═════ EXCERPT PROVIDED ═════
The presentation took place at a gala dinner Sunday 27th June, on board HMS Warrior 1860, another ship that accompanies the Mary Rose at Portsmouth Historic Dockyard. John Lippiett, Chief Executive of the Mary Rose Trust, who made the presentation to the astronauts, commented:

“It is really tremendous to have the opportunity to present this little piece of the Mary Rose to the visiting Shuttle crew to take back to Houston, in the hope that it will be taken into space on a future mission.

This parrel, in effect a wooden ball-bearing measuring some 3×3”, was part of the mechanism used to hoist the yards carrying the sails up the mast. It was therefore fundamental to the propulsion of this our first true warship.

The Mary Rose was as revolutionary in technological advances 500 years ago as the Space Shuttle was in the early 1980s. Both have helped pioneer exploration and advance the sciences. It is most appropriate to mark their place in history in this manner.”
═════
WORK INSTRUCTIONS:
a - Using the excerpt on the Mary Rose presentation, explain in one to three sentences why the parrel was fundamental to the ship's propulsion.
b - Take the account of the Mary Rose gift to the Shuttle crew further, starting after its closing quotation.
═════ SOURCE DATA ═════
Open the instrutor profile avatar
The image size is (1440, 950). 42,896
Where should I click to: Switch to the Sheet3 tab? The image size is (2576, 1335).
═════
ANSWERS IN ORDER:
a - The parrel was part of the mechanism used to hoist the yards carrying the sails up the mast. Since raising the sails depended on it, the parrel was fundamental to moving the ship.

b -
The last Atlantis mission from which they have just returned, saw the crew take a 4-inch long wood sample of Sir Isaac Newton’s apple tree. The piece from the original tree that supposedly inspired Newton’s theory of gravity, along with a picture of Newton, was taken into orbit by British-born astronaut Piers Sellers. The wood is part of the collection of the Royal Society archives in London, and will be returned there at the end of their tour. On a previous spaceflight, he took a commemorative medallion that the group presented to the physicist Stephen Hawking.

This won’t be the first time the Mary Rose has had links to space – Michael Foale CBE, the first Briton to perform a space walk and record holder for cumulative-time-in-space for a UK citizen, was a volunteer diver on the excavation of the Mary Rose in 1981. 

The Mary Rose sank in 1545 in the Battle of the Solent. She was raised in 1982 with her artefact collection of 19, 000 objects presenting a unique time capsule and one of the world’s most precious heritage icons.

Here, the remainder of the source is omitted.